___ INPUT FOR THIS TASK ___

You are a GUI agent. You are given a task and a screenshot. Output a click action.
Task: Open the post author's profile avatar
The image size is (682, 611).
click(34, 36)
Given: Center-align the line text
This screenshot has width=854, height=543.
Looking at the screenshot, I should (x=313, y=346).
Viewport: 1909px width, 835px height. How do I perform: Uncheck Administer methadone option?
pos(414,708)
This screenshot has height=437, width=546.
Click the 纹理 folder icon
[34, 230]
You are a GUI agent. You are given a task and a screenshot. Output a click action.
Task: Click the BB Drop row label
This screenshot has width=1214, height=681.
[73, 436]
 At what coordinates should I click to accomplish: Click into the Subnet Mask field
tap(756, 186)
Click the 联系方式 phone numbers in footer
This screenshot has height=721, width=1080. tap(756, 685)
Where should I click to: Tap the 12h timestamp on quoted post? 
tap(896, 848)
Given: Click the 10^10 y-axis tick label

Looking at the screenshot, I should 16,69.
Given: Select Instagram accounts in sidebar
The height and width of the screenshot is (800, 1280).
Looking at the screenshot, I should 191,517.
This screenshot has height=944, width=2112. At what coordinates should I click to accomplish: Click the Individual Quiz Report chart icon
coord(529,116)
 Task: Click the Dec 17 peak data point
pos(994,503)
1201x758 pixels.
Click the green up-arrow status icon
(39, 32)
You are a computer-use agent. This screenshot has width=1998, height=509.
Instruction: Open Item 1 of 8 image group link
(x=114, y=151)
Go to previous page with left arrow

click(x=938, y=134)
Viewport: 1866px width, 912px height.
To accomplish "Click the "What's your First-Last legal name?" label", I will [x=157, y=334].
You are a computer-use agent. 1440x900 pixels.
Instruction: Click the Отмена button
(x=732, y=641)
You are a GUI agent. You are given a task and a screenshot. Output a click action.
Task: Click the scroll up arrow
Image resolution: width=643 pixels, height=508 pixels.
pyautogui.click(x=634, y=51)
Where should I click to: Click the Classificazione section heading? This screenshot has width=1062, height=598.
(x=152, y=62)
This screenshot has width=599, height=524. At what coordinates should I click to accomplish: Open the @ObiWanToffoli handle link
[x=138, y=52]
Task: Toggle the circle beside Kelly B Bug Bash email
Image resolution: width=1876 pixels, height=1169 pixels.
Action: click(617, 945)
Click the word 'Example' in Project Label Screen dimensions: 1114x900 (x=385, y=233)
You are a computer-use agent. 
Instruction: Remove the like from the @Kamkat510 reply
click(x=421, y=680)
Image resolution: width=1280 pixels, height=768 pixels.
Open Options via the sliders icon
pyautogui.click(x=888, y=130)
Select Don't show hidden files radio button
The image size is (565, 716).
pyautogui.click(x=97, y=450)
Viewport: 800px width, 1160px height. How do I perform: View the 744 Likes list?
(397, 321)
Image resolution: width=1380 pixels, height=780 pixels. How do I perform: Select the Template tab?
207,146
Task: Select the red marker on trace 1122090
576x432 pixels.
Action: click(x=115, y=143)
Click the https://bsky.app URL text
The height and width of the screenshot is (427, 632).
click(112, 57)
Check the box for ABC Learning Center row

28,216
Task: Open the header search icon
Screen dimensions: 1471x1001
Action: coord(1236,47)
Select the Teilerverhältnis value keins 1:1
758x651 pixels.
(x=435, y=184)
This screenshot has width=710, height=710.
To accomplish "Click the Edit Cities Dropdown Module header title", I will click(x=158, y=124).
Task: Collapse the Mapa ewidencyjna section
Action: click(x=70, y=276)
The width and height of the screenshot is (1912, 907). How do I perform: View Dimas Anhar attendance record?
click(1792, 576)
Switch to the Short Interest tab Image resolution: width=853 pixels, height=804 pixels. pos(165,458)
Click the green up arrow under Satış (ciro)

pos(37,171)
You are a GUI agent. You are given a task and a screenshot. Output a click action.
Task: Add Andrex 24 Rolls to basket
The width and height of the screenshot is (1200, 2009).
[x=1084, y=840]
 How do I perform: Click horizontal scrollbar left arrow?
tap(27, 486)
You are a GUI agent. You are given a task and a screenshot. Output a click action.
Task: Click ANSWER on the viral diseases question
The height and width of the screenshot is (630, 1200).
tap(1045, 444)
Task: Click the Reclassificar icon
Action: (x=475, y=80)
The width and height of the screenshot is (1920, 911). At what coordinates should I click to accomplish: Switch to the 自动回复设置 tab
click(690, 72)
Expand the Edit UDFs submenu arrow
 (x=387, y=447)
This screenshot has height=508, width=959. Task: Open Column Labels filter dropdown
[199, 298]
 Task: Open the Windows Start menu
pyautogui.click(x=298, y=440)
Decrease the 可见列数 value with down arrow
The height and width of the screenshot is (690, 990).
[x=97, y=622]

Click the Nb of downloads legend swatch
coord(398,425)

___

§ ASSIGNMENT
What is the number of lines in the records that hold the word "computer"? Answer with that number only.

§ REPLY
3